# How-To Guide

It seems like you have some specific questions about how to use the constraint solver.

## How to create a simple model?

```
using JuMP, ConstraintSolver
const CS = ConstraintSolver
m = Model(CS.Optimizer)
@variable(m, 1 <= x <= 9, Int)
@variable(m, 1 <= y <= 5, Int)
@constraint(m, x + y == 14)
optimize!(m)
status = JuMP.termination_status(m)
```

## How to add a uniqueness/all_different constraint?

If you want that the values are all different for some variables you can use:

`@constraint(m, vars in CS.AllDifferent()`

where `vars`

is an array of variables of the constraint solver i.e `[x,y]`

.

## How to add an optimization function / objective?

Besides specifying the model you need to specify whether it's a minimization `Min`

or maximization `Max`

objective.

`@objective(m, Min, x)`

or for linear functions you would have something like:

```
@variable(m, x[1:4], Bin)
weights = [0.2, -0.1, 0.4, -0.8]
@objective(m, Min, sum(weights.*x))
```

Currently the only objective is to minimize or maximize a single variable or linear function.

More will come in the future ;)

## How to get the solution?

If you define your variables `x,y`

like shown in the simple model example you can get the value after solving with:

```
val_x = JuMP.value(x)
val_y = JuMP.value(y)
```

or:

`val_x, val_y = JuMP.value.([x,y])`

## How to get the state before backtracking?

For the explanation of the question look here.

Instead of solving the model directly you can have a look at the state before backtracking by setting an option of the ConstraintSolver:

`m = Model(optimizer_with_attributes(CS.Optimizer, "backtrack"=>false))`

and then check the variables using `CS.values(m, x)`

or `CS.values(m, y)`

this returns an array of possible values.

## How to improve the bound computation?

You might have encountered that the bound computation is not good. If you haven't already you should check out the tutorial on bound computation. It is definitely advised that you use an LP solver for computing bounds.

## How to define variables by a set of integers?

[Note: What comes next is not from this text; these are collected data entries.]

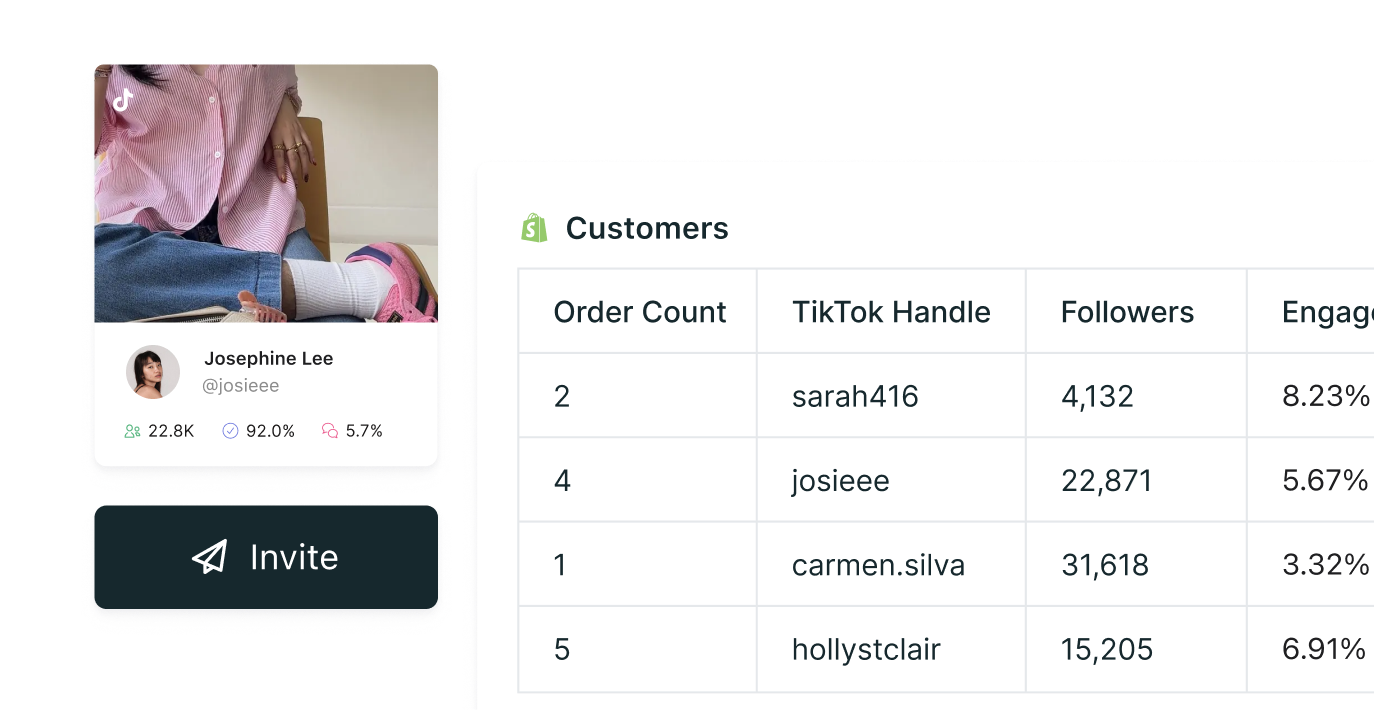1374x710 pixels.
Task: Click Josephine Lee's round avatar
Action: pyautogui.click(x=153, y=372)
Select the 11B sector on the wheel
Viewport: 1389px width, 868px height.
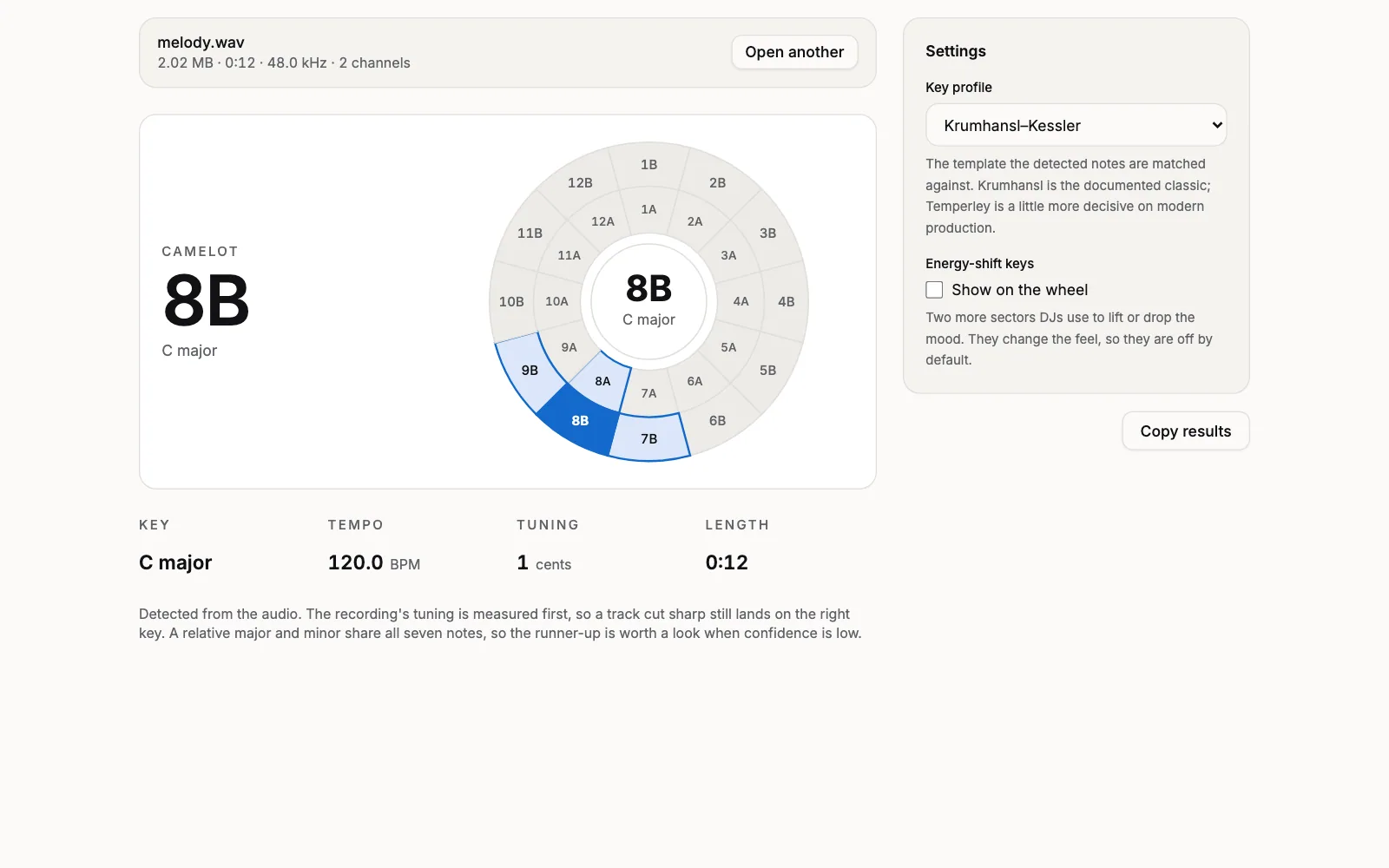pyautogui.click(x=530, y=233)
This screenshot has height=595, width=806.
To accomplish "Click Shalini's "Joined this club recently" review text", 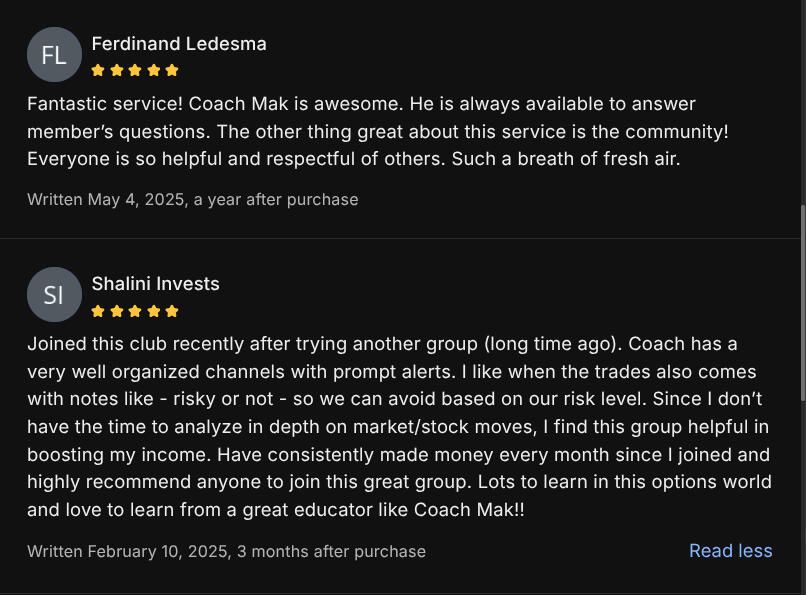I will (x=398, y=427).
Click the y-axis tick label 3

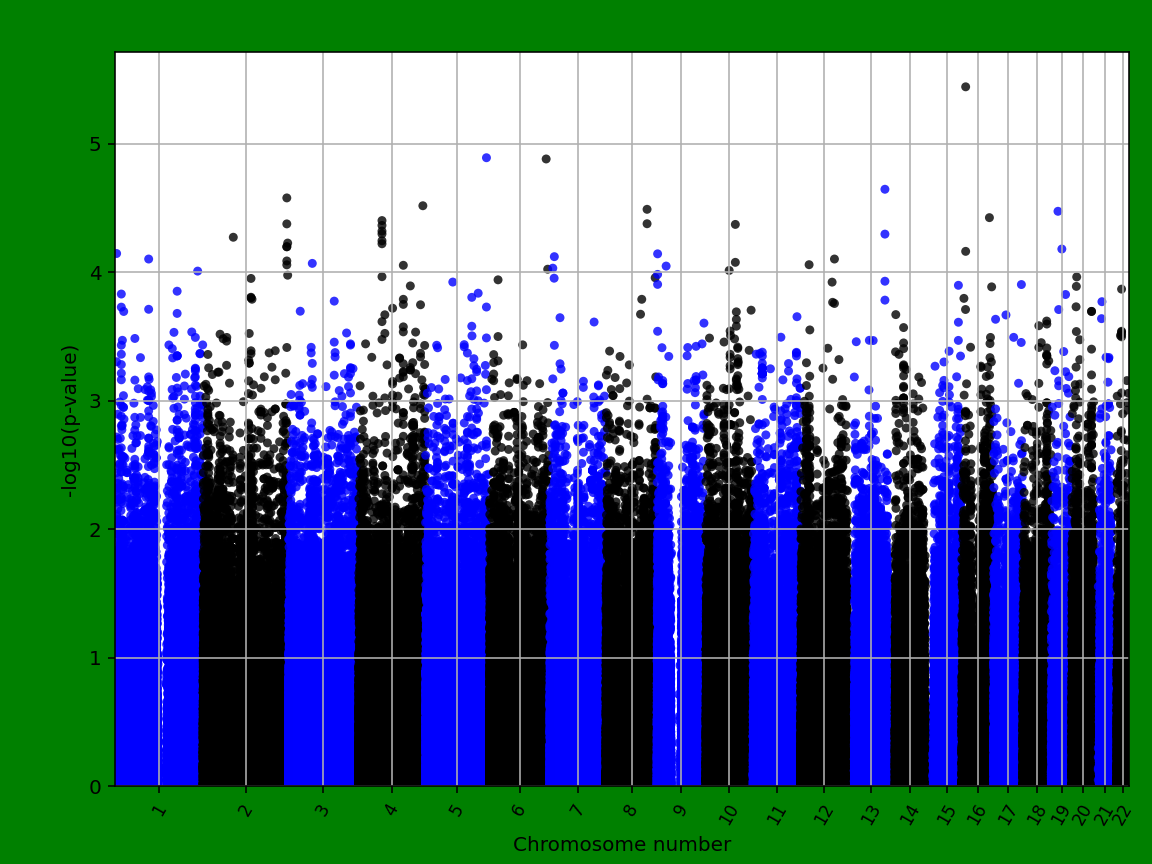pos(97,400)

Instead of `@variable(m, 1 <= x <= 10, Int)`

and then remove values with `@constraint(m, x != 3)`

. You can directly write:

`@variable(m, CS.Integers([i for i=1:10 if i != 3]))`

this removes unnecessary constraints.

## How to define a set of possibilities for more than one variable?

In some cases it is useful to define that some variables can only have a fixed number of combinations together which can't be easily specified by any other constraint.

Then you can use the table constraint.

```
cbc_optimizer = optimizer_with_attributes(Cbc.Optimizer, "logLevel" => 0)
model = Model(optimizer_with_attributes(
CS.Optimizer,
"lp_optimizer" => cbc_optimizer,
))
# Variables
@variable(model, 1 <= x[1:5] <= 5, Int)
#=
Specify that only the following 5 options are possible.
First row means:
x[1] = 1, x[2] = 2, x[3] = 3, x[4] = 1, x[5] = 1 is one possible combination.
The last row shows that when x[1] = 4 all other variables are fixed as well.
For x[1]={2,3} there is no solution
=#
table = [
1 2 3 1 1;
1 3 3 2 1;
1 1 3 2 1;
1 1 1 2 4;
4 5 5 3 4;
]
@constraint(model, x in CS.TableSet(table))
@objective(model, Max, sum(x))
optimize!(model)
```

Table constraints can represent a lot of constraints including alldifferent but it's always reasonable to use one of the other constraints if it directly represents the problem.